Augestão: o cotidiano de uma cooperativa de reciclagem em um estudo etnográfico
Resumen
The self-management practiced in the current cooperatives lost the grandeur of their origin, when it was treated as government system where the people would be sovereign and the decisions would flow from the bottom up. The cooperative self-management is far from seeking a transformation of society despite preserving the ideal of democracy. Because their fight is limited to enable the workers’ cooperative to manage their own business, although this struggle is of great importance. Considering self-management as an unfinished project, it is necessary to know your daily practice through the organization of work to understand what factors interfere in their development and consolidation. Ethnographic research was chosen as a research method to accomplish this task because it allows this diving in the daily life of the organization.
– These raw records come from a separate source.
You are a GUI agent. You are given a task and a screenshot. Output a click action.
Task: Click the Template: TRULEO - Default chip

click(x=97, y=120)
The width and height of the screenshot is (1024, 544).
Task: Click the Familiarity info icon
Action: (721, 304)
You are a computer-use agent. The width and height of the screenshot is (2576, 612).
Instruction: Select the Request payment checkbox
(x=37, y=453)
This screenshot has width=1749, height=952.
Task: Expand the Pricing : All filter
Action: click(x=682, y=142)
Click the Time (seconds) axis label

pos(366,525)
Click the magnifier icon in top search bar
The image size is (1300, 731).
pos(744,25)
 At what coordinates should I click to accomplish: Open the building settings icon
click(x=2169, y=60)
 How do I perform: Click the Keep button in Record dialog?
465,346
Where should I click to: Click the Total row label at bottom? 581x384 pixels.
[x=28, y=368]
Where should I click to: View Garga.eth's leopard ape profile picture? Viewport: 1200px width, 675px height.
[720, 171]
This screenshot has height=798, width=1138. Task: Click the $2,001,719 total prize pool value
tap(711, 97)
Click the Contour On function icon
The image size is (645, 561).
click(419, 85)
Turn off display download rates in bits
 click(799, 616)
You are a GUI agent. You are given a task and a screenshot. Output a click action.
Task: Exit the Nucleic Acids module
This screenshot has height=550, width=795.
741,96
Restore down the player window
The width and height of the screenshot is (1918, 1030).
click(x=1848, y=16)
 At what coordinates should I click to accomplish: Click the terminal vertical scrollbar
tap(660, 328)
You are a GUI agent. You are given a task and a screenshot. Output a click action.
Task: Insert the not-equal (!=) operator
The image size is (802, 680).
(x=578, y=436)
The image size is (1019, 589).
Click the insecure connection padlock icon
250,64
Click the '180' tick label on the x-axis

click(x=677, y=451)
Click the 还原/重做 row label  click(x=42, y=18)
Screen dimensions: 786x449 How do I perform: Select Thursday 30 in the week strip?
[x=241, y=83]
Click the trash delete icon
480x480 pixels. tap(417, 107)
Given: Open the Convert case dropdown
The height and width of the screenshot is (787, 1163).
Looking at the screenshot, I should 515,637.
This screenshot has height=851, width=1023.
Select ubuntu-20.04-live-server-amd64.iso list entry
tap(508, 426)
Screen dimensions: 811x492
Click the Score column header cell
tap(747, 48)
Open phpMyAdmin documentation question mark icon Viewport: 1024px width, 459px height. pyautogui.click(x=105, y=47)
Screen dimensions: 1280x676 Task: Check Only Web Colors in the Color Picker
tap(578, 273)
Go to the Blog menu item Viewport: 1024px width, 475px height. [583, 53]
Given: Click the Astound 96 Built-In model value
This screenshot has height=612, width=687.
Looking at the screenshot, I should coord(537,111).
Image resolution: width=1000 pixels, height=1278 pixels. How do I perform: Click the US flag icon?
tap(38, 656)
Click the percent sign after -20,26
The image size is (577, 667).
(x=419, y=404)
The research was carried out in a waste picker cooperative using ethnographic research and adopting participant observation as the main method of data collection, where the researcher worked as a workers’ cooperative in several activities of the productive sector of the organization. Through the immersion of the researcher in the daily life of the cooperative it was possible to establish a debate on the influence of the practices adopted by the organization of work in the implementation of self-management. The data collected in the participant research were transcribed in a field diary shortly after each working day, were also performed informal interviews and interview by guidelines with key informants of the organization, well beyond the analysis of documents and making photographs. The analysis of the data produced an ethnographic account written in first person, where the influence of work organization on selfmanagement is discussed. It was found that the delegation of the management of the cooperative to an external manager during its creation made it difficult for the administration to be transferred to the own wokers’ cooperative and inhibited politecny by separating the administration of the production. It was also possible to verify that the lack of a rotation policy creates a specialization of functions in the cooperative and weakens the collective of workers. Already the collective ownership of the means of production and the equal division of profits establishes a collective control as a form of work control and educates the cooperative under new values turning it into a more supportive, political and autonomous worker.